Backdoor Built With Aheadlib Used In Targeted Attacks?
While looking into recent reports about the Winnti malware family, we discovered another backdoor which was built using similar techniques and has other similarities as well. It is also possible that it is being used in similar targeted attacks.
We found this particular threat via feedback provided by the Smart Protection Network; we detect it as BKDR_TENGO.A. It passes itself off as a legitimate system DLL file, winmm.dll, like most of the Winnti samples. We believe that this was done using a legitimate tool called Aheadlib, which is a legitimate analysis tool. Aheadlib accepts any DLL file and is able to construct C code to hook all the functions provided by the original library. This is very useful in analyzing malware, but can also be abused to help create files that pass themselves off as legitimate system libraries.
We suspect that this was used in a targeted attack. Despite this, however, the file is not encrypted and neither was it particularly hard to analyze. Its main behavior is to steal Microsoft Office, .PDF, and .TIFF files from USB drives inserted into the system. These stolen files are stored in the $NtUninstallKB080515$ under the Windows folder. It also creates a log file named Usblog_DXM.log. The files can be retrieved by the attacker at a later time. Aside from retrieving files, it has several backdoor commands which allow the attacker to take control of the system. (The full list of commands can be seen in its Threat Encyclopedia entry, which we’ve linked to above.)

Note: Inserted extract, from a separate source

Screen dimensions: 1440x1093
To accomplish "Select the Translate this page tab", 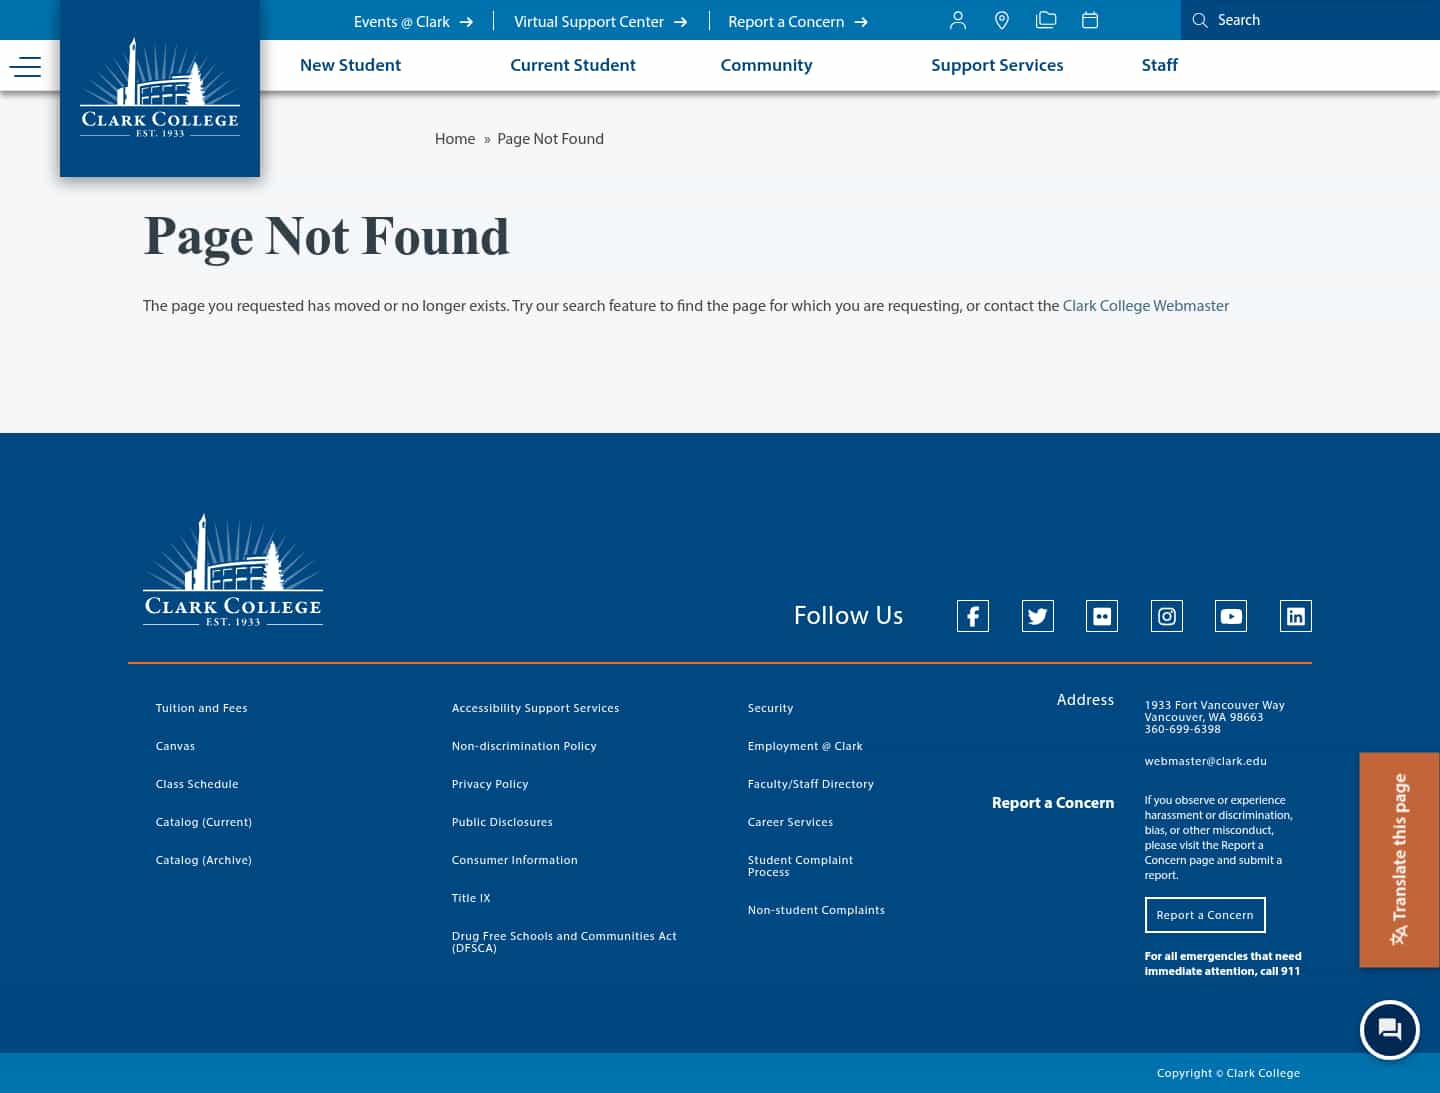I will click(x=1398, y=860).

Two of the commands – Help and MainInfo – will show the name of the backdoor, as well as the C&C servers it is using. The full list of possibly malicious IP addresses and servers we’ve seen it connecting to is:
Two of these IP addresses proved to be of particular interest, namely 126.96.36.199 and 188.8.131.52. They are located in the United States, but multiple Chinese-language domains point to them. All of these have been blocked as command-and-control servers.
This attack highlights how information theft can be performed even with malware that is not particularly advanced or sophisticated. It also shows some of the challenges in attributing attacks of this nature.